Aún retiene el nombre de generales en el combate, no solo Napoleón y Wellington, también los Grouchy, Ney o Von Blücher, escritos con mayúsculas en la pizarra. Recuerda la caballería polaca, los infantes prusianos; los bosques, puentes y granjas del entorno, el relieve tan vívido; las flechas de colores con avances y retrocesos, los diagramas de Venn para las distintas tropas, sus estrategias. Recuerda el bramido de cañones, los gritos a degüello, los cascos de los caballos. La maravilla de un relato contado con pasión y un derroche de tizas de colores. Pocos momentos mágicos adornan una vida, se cuentan con los dedos de una mano mutilada. En los gráficos y dibujos Quique reconoció lo excepcional.
El médico se acerca por fin. Su bata es verde. Eran blancas entonces, como las de los profesores. Ahora todos ocultan su rostro. Bajo la mascarilla, mueve los labios. Cuenta cosas que Enrique no comprende. Emplea términos complejos. No utiliza tizas de colores, ni flechas, ni diagramas, no menciona nombres míticos, no modula la voz. No transforma la realidad en un relato. El mensaje le es ajeno. Termina el doctor su explicación. Advierte el desconcierto de Quique. Le pide que se siente, le ofrece un vaso de agua. Inicia el movimiento de posar una mano sobre su hombro. Se contiene, claro, acercarse está del todo prohibido con la pandemia. “No hay ninguna posibilidad de que sobreviva. Si quiere, puede entrar a verla”. Ahora sí lo entiende.
No era ya Quique cuando don Tomás murió. Estaba lejos, estudiaba en la capital una carrera cuesta arriba. Un conocido le dio la noticia con desgana, Enrique la recibió con pereza. Se sabía muy lejos de la infancia, ya no sentía lo que sintiera entonces. Los monótonos ahogos reemplazaban las aventuras donde todo era a vida o muerte. No fue al entierro ni al funeral.

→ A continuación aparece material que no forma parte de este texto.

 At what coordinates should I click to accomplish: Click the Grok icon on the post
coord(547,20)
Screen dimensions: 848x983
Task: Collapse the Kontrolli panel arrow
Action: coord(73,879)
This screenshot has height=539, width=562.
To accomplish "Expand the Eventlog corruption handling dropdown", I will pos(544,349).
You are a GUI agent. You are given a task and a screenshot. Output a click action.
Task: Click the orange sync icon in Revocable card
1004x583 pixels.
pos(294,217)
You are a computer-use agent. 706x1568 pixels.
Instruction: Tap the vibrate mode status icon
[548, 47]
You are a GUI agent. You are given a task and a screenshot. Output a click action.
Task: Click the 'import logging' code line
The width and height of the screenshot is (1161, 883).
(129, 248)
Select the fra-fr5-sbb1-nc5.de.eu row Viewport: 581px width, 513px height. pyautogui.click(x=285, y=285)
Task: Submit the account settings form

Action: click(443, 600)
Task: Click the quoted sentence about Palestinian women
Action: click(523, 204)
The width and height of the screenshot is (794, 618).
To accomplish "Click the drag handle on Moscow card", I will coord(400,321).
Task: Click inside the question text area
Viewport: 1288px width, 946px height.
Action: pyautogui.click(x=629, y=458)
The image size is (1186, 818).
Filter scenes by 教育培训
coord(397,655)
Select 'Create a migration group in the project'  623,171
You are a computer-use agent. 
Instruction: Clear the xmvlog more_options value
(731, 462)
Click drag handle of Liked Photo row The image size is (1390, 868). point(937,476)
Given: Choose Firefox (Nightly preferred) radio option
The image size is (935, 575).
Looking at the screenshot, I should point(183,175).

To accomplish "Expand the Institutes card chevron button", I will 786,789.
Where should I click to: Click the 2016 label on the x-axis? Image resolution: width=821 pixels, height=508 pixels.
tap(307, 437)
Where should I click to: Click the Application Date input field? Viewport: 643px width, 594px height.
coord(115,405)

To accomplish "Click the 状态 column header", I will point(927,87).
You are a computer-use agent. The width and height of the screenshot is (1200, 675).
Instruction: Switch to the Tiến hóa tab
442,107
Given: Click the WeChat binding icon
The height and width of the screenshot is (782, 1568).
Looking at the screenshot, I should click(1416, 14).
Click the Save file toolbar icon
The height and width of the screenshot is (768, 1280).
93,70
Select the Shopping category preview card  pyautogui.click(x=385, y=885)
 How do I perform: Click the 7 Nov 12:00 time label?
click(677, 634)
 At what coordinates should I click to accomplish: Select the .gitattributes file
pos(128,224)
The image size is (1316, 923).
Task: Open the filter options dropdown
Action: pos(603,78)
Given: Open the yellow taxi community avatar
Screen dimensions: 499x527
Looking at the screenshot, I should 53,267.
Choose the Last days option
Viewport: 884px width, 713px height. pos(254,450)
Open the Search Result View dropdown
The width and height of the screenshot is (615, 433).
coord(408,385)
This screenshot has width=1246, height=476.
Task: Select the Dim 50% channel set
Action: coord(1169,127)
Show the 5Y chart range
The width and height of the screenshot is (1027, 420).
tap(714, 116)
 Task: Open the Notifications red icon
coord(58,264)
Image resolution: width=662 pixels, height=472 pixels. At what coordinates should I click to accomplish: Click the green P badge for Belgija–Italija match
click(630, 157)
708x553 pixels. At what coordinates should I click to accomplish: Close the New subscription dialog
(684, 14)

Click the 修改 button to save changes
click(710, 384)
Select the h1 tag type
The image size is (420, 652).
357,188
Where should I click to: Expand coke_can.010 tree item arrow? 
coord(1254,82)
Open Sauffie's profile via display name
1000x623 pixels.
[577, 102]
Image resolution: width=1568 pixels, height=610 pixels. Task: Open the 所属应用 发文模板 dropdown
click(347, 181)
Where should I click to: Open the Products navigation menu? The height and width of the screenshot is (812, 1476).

Lleva un rato con la cabeza gacha. Vuelve a mirar el móvil. Recuerda haber visto cómo la espalda del doctor se alejaba casi a cámara lenta, en una perspectiva forzada. Siguiendo su consejo, ha permanecido sentado, allí, en ese banco de plástico y tubos donde nadie puede acompañarle. Han pasado enfermeros, pacientes, limpiadores, celadoras, todos y nadie. Ve puertas con cercos color Prusia a ambos lados del pasillo. Arriba, plafones cuadrados que encajan en el falso techo. Un gastado linóleo azul gris con grano negro recorre el suelo; sobre él han pegado unas líneas de colores que señalan varios caminos. Enrique no consigue reaccionar a la invitación. “Si quiere, puede entrar a verla”.
Le debe una flor al nicho de su maestro. Don Tomás no tenía hijos. Cuando su esposa falleció, tuvo que encajarlo según exigían las virtudes marciales. Tras el entierro llegó la larga noche, que pasó en vela. “¿Cómo podía dejarla allí sola, en el cementerio, entre las alimañas del campo?”. Al día siguiente estaba en el colegio de nuevo. Interpretaba batallas para los cambiantes alumnos, confundiéndoles historia con matemáticas, magia con precisión.
Enrique se siente Quique otra vez. Descubre con asombro que cuando vivió el sol de aquel pasillo fue porque lo habían echado de clase. Sí, se da cuenta y sonríe. Don Tomás había sido tan amable que el castigo pareció un privilegio, un regalo de libertad. Recuerda ahora que le dijo: “Venga, Quique, ya vale. Ve a los aseos, bebe un poco de agua. Y cuando quieras, cuando te hayas tranquilizado, vuelves a entrar”. Eso hizo cuando se cansó de la situación.
Enrique se levanta y camina hacia la puerta.